== Kutipan untuk Dibaca

Allah swt berfirman:
لِنَجْعَلَها لَكُمْ تَذْكِرَةً وَ تَعِيَها أُذُنٌ واعِيَةٌ
“Agar Kami jadikan peristiwa itu peringatan bagi
kalian dan agar diperhatikan oleh telinga yang mau mendengar". (QS. Al-Haqqah
: 12)
Pembahasan ini berkisar seputar Ali as dan al-Quran.
Para pakar ulumul Quran dan mufassir sepakat bahwa sahabat-sahabat Rasulullah
saw berbeda tingkatan dalam potensi memahami dan menjangkau makna-makna
al-Quran sebagaimana mereka relatif berbeda dalam mengambil manfaat dari
curahan kesaksian turunnya wahyu, surat-surat dan kumpulan ayat-ayat yang
diterima Nabi saw.
Mereka yang beriman kepada Rasulullah saw di Madinah
tidak menyaksikan turunnya surat-surat Makkiyah (yang turun di Makkah) dan
terhalang dari tafsir dan asbabun nuzul terutama efidence turunnya ayat-ayat.
Berkenaan dengan sebab turunnya ayat yang telah
dibacakan, para pakar hadis dan sejarawan sepakat bahwa maksud dari “udhunun
wa’iyah” adalah Ali bin Abi Thalib as. Sebagaimana Ibnu Jarir Thabari, Ibnu
Abi Hatim, Wahidi (pengarang kitab “Asbabun Nuzul”), Ibnu Murdawaih, Ibnu
Asakir dan yang lain mencatat dari ucapan Buraidah Aslami yang mana Rasulullah
saw bersabda kepada Ali as:
إنّ اللّه أمرنى أن أدنيك و لا أقصيك و أن أعلّمك و أن تعي و حقّ لك أن تعي.
Maka turunlah ayat ini «لِنَجْعَلَها لَكُمْ تَذْكِرَةً وَ تَعِيَها أُذُنٌ واعِيَةٌ » dan hal ini mereka nukil dari “Ad-Durrul
Mantsur” tafsir Jalaluddin Suyuthi, dan “Asbabun Nuzul” hal 294 dan
Abu Na’im dalam “Hilyatul Auliya’” juga mencatat yang demikian dan
dengan nukilan hadis lain yang mana Nabi saw bersabda kepada Ali as:
“فأنت أذن واعية لعلمي”
Demikian juga dalam tafsiran ayat ini, Sa’id bin
Mansur, Ibnu Jarir, penulis kitab sejarah dan tafsir Thabari, Ibnu Abi Hatim
dan Ibnu Murdawaih mencatat riwayat ini tetapi secara mursal yang mana setelah
turun ayat “ وَ تَعِيَها أُذُنٌ واعِيَةٌ ” Rasulullah saw bersabda: “Aku
berharap dari Allah swt supaya menajamkan telinga kecerdasan Ali as seperti
demikian”. Dan Ali as berkata: “Setelah itu tidak pernah aku mendengar sesuatu
dari Nabi saw dan kemudian melupakannya”. Tsa’labi juga mencatat riwayat ini
dari Abu Hamzah Tsumali secara musnad (bukan mursal).

====
== Cuplikan Data

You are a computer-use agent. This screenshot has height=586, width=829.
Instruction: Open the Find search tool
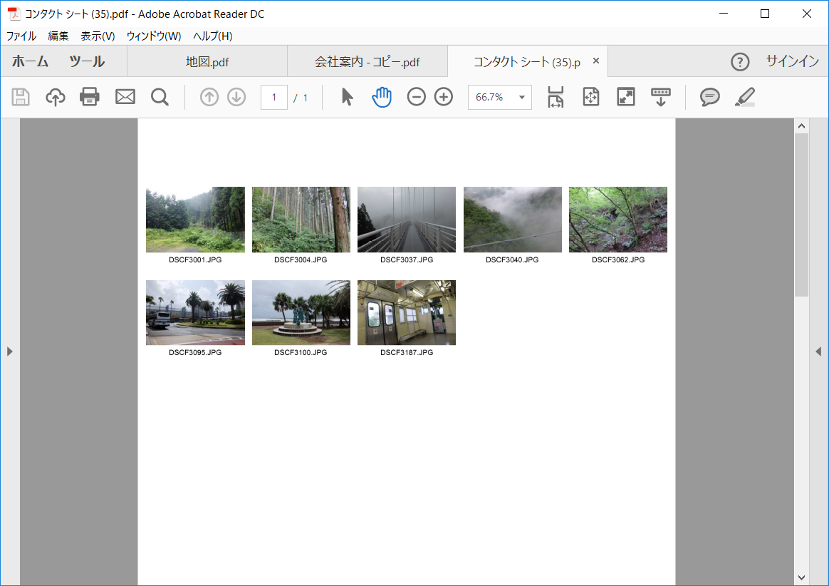tap(160, 96)
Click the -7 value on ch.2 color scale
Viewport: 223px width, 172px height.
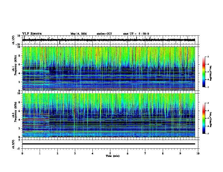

====

§ **Tugas yang Diperlukan**
#1 Tentukan apakah setiap pernyataan berikut sesuai dengan kutipan, lalu jawab ya atau tidak disertai kata-kata penentu dari kutipan yang dikutip persis. (a) Para pakar hadis dan sejarawan sepakat bahwa yang dimaksud dengan "udhunun wa'iyah" adalah Ali bin Abi Thalib as. (b) Mereka yang beriman kepada Rasulullah saw di Madinah menyaksikan turunnya surat-surat Makkiyah. (c) Tsa'labi mencatat riwayat dari Abu Hamzah Tsumali secara mursal.
#2 Menurut kutipan, dalam kitab apa Abu Na'im juga mencatat riwayat tersebut?
#3 Tuliskan kembali kata demi kata bagian kutipan yang diawali dengan kata-kata "Mereka yang beriman" dan diakhiri dengan "حقّ لك أن تعي.".
Materi tersebut sama sekali tidak berperan dalam pengerjaan di sini.

§ **Jawaban**
#1
(a) Ya: "para pakar hadis dan sejarawan sepakat bahwa maksud dari “udhunun wa’iyah” adalah Ali bin Abi Thalib as"
(b) Tidak: "tidak menyaksikan turunnya surat-surat Makkiyah"
(c) Tidak: "secara musnad (bukan mursal)"

#2 Abu Na'im mencatatnya dalam kitab “Hilyatul Auliya’”.

#3
Mereka yang beriman kepada Rasulullah saw di Madinah
tidak menyaksikan turunnya surat-surat Makkiyah (yang turun di Makkah) dan
terhalang dari tafsir dan asbabun nuzul terutama efidence turunnya ayat-ayat.
Berkenaan dengan sebab turunnya ayat yang telah
dibacakan, para pakar hadis dan sejarawan sepakat bahwa maksud dari “udhunun
wa’iyah” adalah Ali bin Abi Thalib as. Sebagaimana Ibnu Jarir Thabari, Ibnu
Abi Hatim, Wahidi (pengarang kitab “Asbabun Nuzul”), Ibnu Murdawaih, Ibnu
Asakir dan yang lain mencatat dari ucapan Buraidah Aslami yang mana Rasulullah
saw bersabda kepada Ali as:
إنّ اللّه أمرنى أن أدنيك و لا أقصيك و أن أعلّمك و أن تعي و حقّ لك أن تعي.